Here, a report about the photocatalytic deposition of HA on the nanotubular TiO2 (TNT) layer using Ca(EDTA) complexes photodecomposition was provided. The reported results and discussion are important and meaningful. This paper can be recommended for publication after appropriate revising. The main revision suggestions are as follows:
1. The material characterizations are not enough. For example, HRTEM, XPS, and other techniques should be applied to confirm the formation of calcium phosphates on TiO2 TNT.

2. The potential applications of the prepared samples should be interpreted in the manuscript.

3. How to realize the separation of calcium phosphates from TiO2 TNT?

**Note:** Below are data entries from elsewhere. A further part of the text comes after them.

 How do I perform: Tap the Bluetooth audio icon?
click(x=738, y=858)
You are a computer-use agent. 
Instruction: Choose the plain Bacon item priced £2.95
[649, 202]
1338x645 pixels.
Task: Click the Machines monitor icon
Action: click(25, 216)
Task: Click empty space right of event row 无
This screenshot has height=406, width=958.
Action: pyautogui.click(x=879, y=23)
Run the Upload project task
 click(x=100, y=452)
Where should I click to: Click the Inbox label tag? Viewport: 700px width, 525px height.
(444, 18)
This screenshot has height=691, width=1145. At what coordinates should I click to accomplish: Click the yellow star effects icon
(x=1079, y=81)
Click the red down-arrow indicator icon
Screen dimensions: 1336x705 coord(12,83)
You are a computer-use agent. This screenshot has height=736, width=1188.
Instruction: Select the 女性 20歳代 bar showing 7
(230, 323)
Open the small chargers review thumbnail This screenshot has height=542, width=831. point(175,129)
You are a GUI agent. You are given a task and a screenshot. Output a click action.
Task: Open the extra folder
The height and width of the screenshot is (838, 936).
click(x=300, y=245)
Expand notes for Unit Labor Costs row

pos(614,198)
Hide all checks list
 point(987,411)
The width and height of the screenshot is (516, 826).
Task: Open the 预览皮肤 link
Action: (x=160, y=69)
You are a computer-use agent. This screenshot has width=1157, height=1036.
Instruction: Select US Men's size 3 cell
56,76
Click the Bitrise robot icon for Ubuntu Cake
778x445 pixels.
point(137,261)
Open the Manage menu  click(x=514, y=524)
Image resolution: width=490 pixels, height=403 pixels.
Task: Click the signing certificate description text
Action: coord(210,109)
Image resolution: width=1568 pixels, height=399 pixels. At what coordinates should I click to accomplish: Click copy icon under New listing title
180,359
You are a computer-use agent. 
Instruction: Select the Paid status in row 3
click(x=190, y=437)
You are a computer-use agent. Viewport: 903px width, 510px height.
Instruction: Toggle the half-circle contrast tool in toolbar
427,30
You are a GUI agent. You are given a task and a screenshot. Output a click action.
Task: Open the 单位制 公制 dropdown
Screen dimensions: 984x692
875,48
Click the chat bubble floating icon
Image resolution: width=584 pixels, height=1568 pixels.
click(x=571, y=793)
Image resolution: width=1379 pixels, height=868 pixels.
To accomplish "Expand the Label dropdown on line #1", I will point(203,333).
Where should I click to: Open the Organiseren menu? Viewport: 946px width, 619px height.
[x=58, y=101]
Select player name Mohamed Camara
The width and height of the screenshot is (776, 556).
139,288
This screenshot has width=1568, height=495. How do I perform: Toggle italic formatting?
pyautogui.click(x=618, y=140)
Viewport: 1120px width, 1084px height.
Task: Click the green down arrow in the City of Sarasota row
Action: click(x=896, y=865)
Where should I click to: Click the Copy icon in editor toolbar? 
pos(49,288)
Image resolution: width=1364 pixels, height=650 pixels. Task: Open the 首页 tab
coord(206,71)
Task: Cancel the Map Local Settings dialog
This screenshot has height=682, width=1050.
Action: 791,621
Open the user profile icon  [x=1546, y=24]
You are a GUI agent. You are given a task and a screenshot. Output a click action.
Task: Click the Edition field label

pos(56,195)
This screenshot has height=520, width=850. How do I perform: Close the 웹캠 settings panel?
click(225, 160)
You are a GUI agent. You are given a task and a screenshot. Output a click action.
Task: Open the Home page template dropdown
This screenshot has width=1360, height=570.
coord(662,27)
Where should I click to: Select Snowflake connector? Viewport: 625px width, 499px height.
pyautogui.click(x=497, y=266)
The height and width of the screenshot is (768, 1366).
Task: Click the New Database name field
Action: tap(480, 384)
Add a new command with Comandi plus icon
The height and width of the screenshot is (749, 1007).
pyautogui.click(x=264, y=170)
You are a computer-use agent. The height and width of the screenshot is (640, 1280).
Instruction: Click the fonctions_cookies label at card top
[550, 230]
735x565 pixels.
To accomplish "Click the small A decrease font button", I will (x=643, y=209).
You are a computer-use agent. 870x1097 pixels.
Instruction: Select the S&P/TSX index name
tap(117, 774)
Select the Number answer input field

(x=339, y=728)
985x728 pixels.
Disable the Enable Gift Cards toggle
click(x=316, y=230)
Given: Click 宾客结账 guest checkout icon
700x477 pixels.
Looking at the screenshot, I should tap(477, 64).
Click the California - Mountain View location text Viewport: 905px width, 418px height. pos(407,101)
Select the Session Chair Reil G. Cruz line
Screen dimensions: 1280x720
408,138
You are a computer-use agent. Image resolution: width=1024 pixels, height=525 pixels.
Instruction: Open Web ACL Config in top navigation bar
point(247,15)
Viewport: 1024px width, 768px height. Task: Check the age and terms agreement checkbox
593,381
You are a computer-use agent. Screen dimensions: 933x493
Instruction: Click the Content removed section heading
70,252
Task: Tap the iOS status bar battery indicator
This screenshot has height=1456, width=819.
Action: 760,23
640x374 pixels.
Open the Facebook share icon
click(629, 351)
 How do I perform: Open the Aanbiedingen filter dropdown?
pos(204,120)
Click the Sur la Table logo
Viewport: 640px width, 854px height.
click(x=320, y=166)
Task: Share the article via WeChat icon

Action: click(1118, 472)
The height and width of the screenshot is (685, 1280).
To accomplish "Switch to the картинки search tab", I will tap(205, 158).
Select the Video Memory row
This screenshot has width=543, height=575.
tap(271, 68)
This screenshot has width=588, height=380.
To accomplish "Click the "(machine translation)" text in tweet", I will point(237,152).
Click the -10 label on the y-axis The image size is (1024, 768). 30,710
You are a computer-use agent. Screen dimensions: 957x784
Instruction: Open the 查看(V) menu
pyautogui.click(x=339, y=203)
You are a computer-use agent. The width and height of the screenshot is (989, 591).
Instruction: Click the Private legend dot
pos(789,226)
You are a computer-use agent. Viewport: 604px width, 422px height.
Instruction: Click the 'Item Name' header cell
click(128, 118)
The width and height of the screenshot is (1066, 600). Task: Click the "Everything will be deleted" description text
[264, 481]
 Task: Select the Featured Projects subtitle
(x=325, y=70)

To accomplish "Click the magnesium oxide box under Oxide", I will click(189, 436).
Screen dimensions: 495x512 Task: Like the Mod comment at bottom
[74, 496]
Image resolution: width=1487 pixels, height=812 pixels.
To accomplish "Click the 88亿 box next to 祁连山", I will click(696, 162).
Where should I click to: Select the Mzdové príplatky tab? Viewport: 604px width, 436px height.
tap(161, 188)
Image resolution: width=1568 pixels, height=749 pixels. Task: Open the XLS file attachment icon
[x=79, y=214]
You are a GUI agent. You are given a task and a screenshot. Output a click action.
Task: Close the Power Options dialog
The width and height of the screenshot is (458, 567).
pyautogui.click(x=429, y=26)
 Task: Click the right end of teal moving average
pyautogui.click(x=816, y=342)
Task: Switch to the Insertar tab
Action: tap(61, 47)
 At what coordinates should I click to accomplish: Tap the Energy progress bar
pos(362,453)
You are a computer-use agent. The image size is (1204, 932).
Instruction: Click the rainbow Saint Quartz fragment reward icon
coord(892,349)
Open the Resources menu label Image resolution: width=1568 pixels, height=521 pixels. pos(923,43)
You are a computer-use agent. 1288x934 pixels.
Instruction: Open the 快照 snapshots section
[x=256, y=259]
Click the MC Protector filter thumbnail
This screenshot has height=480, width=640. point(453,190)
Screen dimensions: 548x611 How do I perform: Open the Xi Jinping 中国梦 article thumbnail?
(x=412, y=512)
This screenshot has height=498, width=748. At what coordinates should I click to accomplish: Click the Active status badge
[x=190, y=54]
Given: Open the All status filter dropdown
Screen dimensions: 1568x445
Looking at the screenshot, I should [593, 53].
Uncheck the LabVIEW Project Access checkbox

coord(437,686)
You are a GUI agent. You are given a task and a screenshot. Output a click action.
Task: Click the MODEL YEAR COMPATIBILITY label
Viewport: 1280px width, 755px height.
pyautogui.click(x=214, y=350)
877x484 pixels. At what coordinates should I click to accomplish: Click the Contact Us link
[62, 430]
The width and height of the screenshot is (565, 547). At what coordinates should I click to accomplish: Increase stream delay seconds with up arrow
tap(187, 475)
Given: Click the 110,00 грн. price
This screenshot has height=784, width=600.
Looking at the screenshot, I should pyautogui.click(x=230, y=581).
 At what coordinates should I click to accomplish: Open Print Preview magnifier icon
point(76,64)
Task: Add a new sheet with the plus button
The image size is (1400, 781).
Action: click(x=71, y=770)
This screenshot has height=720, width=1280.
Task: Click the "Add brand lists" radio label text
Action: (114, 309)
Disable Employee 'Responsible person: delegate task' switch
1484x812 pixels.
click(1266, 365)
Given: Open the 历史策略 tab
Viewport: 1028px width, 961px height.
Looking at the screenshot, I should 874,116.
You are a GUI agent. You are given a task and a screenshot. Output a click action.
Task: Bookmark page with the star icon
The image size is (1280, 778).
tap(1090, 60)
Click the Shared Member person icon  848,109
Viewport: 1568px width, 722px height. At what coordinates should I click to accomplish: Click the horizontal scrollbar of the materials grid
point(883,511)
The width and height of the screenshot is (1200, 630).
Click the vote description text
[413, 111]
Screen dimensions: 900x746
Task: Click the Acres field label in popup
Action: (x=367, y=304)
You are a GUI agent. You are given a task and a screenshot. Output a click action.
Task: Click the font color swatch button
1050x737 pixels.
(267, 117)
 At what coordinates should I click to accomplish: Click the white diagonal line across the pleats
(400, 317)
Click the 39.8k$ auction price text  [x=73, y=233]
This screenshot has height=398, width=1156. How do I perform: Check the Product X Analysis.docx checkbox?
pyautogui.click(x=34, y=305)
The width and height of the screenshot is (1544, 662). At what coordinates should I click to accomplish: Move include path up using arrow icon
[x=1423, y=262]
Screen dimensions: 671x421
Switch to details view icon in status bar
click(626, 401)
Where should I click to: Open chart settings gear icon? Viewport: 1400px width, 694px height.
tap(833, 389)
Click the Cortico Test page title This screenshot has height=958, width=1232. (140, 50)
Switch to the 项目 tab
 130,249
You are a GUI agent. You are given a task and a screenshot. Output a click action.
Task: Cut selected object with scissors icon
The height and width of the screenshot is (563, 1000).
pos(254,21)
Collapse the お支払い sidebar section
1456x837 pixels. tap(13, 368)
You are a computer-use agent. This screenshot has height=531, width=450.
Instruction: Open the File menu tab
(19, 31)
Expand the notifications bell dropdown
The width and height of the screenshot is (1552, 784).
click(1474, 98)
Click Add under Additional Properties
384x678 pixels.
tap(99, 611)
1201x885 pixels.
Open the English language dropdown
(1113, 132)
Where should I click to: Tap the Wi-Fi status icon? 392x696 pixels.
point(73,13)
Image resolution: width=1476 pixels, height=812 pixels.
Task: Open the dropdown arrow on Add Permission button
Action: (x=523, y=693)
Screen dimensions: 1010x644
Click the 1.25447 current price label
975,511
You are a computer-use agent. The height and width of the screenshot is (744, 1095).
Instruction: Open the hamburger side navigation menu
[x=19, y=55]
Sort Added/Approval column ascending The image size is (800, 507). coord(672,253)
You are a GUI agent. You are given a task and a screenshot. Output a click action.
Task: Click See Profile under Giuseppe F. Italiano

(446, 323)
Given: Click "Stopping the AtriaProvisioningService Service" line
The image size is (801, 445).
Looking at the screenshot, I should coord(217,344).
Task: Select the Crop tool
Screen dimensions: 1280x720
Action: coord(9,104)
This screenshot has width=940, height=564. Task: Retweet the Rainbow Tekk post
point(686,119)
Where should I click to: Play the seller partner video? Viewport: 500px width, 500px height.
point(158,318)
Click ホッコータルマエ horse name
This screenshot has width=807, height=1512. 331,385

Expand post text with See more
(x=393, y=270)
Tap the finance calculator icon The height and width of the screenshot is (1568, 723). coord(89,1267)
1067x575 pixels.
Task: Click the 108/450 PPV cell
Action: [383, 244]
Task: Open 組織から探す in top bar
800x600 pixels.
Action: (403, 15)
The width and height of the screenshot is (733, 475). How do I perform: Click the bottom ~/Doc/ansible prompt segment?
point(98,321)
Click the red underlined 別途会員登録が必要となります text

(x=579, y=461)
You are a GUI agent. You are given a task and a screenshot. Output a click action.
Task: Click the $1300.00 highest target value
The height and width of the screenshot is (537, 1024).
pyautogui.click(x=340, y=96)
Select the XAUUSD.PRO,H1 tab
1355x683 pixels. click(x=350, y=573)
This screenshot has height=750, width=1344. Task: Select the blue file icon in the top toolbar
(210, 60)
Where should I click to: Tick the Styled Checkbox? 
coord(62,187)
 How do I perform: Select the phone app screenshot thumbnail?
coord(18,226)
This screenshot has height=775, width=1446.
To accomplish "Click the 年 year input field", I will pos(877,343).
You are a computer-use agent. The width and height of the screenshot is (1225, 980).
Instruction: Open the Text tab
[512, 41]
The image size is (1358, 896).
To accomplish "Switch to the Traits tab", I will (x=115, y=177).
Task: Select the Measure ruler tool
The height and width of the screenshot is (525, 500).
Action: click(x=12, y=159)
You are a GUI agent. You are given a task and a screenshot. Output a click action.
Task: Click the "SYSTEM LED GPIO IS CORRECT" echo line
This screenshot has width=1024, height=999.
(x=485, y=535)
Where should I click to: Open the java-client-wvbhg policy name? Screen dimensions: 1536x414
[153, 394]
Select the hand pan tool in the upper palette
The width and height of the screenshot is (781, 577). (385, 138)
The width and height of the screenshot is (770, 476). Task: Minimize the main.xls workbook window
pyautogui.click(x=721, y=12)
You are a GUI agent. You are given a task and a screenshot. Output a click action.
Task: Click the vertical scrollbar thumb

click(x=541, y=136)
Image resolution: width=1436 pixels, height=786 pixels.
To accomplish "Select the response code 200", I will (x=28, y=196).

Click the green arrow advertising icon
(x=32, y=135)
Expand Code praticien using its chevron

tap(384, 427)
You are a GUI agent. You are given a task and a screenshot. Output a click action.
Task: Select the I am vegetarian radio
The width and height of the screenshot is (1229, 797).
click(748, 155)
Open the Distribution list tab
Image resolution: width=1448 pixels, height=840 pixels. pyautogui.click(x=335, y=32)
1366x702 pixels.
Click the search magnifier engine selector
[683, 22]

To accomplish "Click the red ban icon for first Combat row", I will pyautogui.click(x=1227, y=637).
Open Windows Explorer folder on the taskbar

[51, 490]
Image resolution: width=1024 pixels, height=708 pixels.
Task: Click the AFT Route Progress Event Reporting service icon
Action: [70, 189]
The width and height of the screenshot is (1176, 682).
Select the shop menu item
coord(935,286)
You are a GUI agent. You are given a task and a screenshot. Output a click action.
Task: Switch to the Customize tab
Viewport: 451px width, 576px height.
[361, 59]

There are some language errors and the related English expressions should be carefully revised.

Author Response

Response to Reviewer 3 Comments

 

We are very thankful to Reviewer for the positive assessment of our work and especially for its valuable remarks.

 

Point 1: The material characterizations are not enough. For example, HRTEM, XPS, and other techniques should be applied to confirm the formation of calcium phosphates on TiO2 TNT.

 

Response 1: We have added characterization methods for obtained samples. The HRTEM have been added to characterize titanium dioxide nanotubes. The TNT-HA samples have been characterized by scanning electron microscopy, X-ray diffraction analysis, IR-spectroscopy, glow discharge optical emission spectroscopy (GDOES).

 

Point 2: The potential applications of the prepared samples should be interpreted in the manuscript.

 

Response 2: Coatings based on nanostructured titanium dioxide and bioactive nanocrystalline calcium phosphates such as brushite, tricalcium phosphate, hydroxyapatite are promising for the manufacture of osteoinductive coatings on surgical and dental implants from titanium and its alloys [1, 2]. Local photocatalytic deposition of calcium phosphates makes it possible to impart bioactivity of certain surface areas without use of photoresistant masks or stencils. We've added it to the text.

 

[1] Aronov, D., Karlov, A., Rosenman, G. Hydroxyapatite nanoceramics: Basic physical properties and biointerface modification. J. Eur. Ceram. Soc. 2007, 27(13-15), 4181-4186. https://doi.org/10.1016/j.jeurceramsoc.2007.02.121

[2] Joshi, S. S., Dahotre, N. B. Tailored Surfaces on Biomedical Magnesium Alloys via Novel Beam and Friction Based Manufacturing Processes: A Review. Biomedical Materials & Devices 2022, 1-34. https://doi.org/10.1007/s44174-022-00052-x

 

Point 3: How to realize the separation of calcium phosphates from TiO₂ TNT?

 

Response 3: Calcium phosphate particles can be separated from TNT nanotubes in the following way: the TNT-HA samples were soaked in 1 M HCl solution for 24 h. The hydrochloric acid makes it possible to dissolve the hydroxyapatite deposited in the titania pores, but does not dissolve the TNT coating. After keeping the sample in HCl, it is removed. The resulting solution are titrated to analyze the calcium ions amount. Another way to separate HA from TNT nanotubes is application of ultrasound. But this method destroys the titanium dioxide nanotubes result in calcium phosphate and titanium dioxide mixture.